If you still need more to read after that, I can recommend a few recent finds. Perhaps as a reaction to the increasing frivolity of online journalism, I’ve found myself digging deeper into the world of print periodicals. This weekend, for the first time ever (I think), I went on a trip and did not take a book — just a potload of magazines and newspapers. It made for very informative travel. At the top of my list, Greg Grandin reviews the controversial history of “I, Rigoberta Menchú,” a personal account/oral history of state-sanctioned massacres in rural Guatemala. As I’ve mentioned before, Latin America is a big blind spot for me, so I’m always looking to learn a little more, and that’s basically why I enjoyed this piece (the debate itself proved less interesting). Same goes for Michael Reid’s Economist report on the region, which I’ve finally cracked open (sidenote: Reid has an excellent and expansive history of Latin America called “The Forgotten Continent”). In the newspaper world: on Friday the Times ran a great dual update (news story here, analysis here) on US-Chinese relations, and on Monday the WSJ ran a long report (which has apparently been shoved behind the paywall now) on the eurozone meltdown last spring. Finally, for the highbrow readers, an essay from the London Review taking apart Matt McGurl’s new book on MFA programs. All in all, a pretty good weekend of reading. Oh and another sweet journalist (Murray Sayle) has shuffled off this mortal coil, leaving behind an awesome obituary, which included this tidbit:
Mr. Sayle resigned from The Times [of London] in 1972 after it refused to publish his account of Bloody Sunday, the killings of 14 unarmed civil rights demonstrators by British soldiers in Derry, Northern Ireland. Mr. Sayle reported that the soldiers had not been fired upon by the demonstrators — a finding vindicated by a British government report this year, leading to an apology by Prime Minister David Cameron — and that the massacre resulted from deliberate government policy.
Good reading, everyone.
I’ve been thinking today about all the young and old minds that are heading back into our classrooms today. I don’t know about you, but droves of Americans heading back to school always makes me feel good inside, despite the twilight of summer and all of that. Just in time, Brainstorm has a post questioning the conventional wisdom of reading tests. Some scholars now posit that prior knowledge (or “domain knowledge”) of a reading topic will increase a student’s reading comprehension significantly. This casts doubt on whether a given passage can assess a student’s reading skills just as well as any other comparable passage on a different subject. The claim makes for an interesting debate. I am most inspired, however, by the final graph of this post, which imagines curricula blending reading comprehension and the learning of subjects into a single lesson:
If reading is not an abstract, transferable skill, if reading comprehension relies upon sufficiently broad knowledge of important cultural, political, scientific, historical, and artistic materials, then we run squarely into delicate Culture War questions of curriculum. The inevitable question arises, “Who’s to say which traditions and histories and literature and philosophies should be required in the classroom?”
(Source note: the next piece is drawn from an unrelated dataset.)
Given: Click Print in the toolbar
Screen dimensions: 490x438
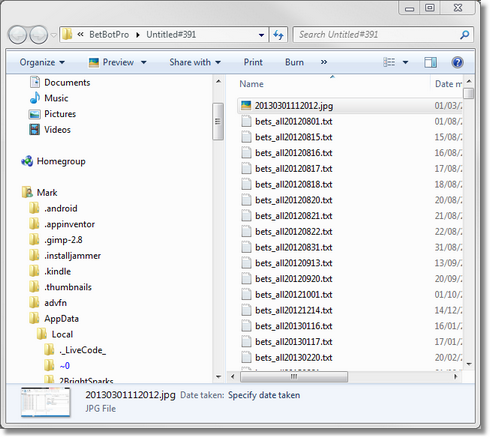Looking at the screenshot, I should (253, 62).
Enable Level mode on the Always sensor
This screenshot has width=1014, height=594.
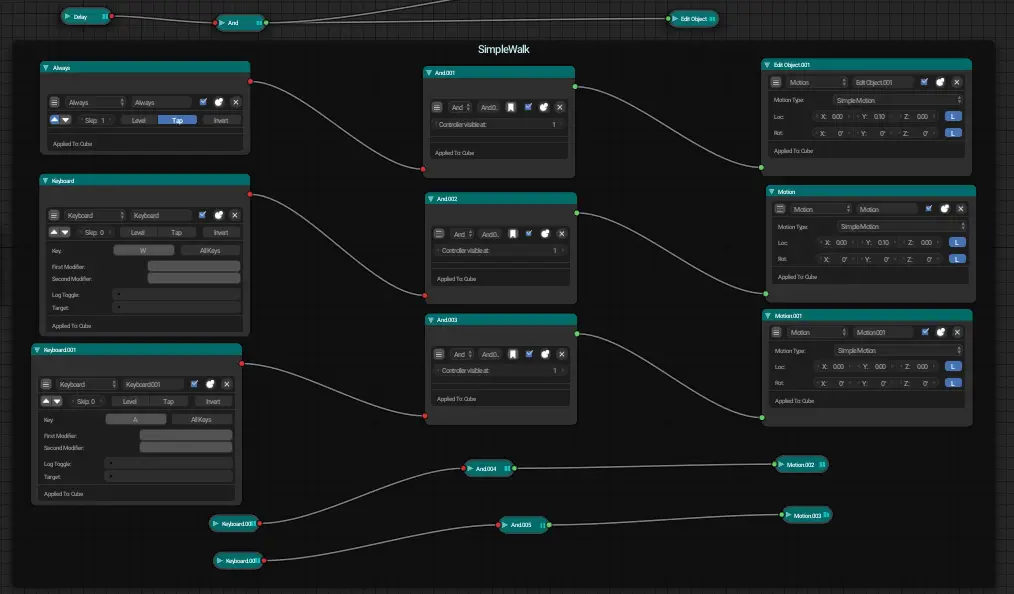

I’ll take Hirsch/Pondiscio’s advice: “Rather than idle away precious hours on trivial stories or randomly chosen nonfiction, reading, writing, and listening instruction would be built into the study of ancient civilizations in first grade, for example, Greek mythology in second, or the human body in third. . . . Let’s say a state’s fourth-grade science standards include the circulatory system, atoms and molecules, electricity, and Earth’s geologic layers and weather; and social-studies standards include world geography, Europe in the Middle Ages, the American Revolution, and the U.S. Constitution, among other domains. The state’s reading tests should include not just fiction and poetry but nonfiction readings on those topics and others culled from those specific curriculum standards.”
I realize this isn’t exactly revolutionary — that this sometimes happens on its own anyway — but I’m still struck by the vision behind it: that reading should encompass all areas of interest; that students who “like to read” shouldn’t just study stories and poetry; and that reading forms the basis of most learning and that we need more of it, not less.
At moments like this I’m reminded of how lucky I am to have job where I get to read so often, not to mention one that gives me the time to still be a student in the off hours. Most days, of course, that is easier said than done. The struggle against mindless entertainment is harder now than it has ever been: In every brain in this country there rages a battle for finite time and attention, and the worthier pursuits do not always win. But to know that we’re at a watershed in the intellectual tradition, that fewer and fewer stand to carry the mantle into the future, surely makes each little triumph all the sweeter.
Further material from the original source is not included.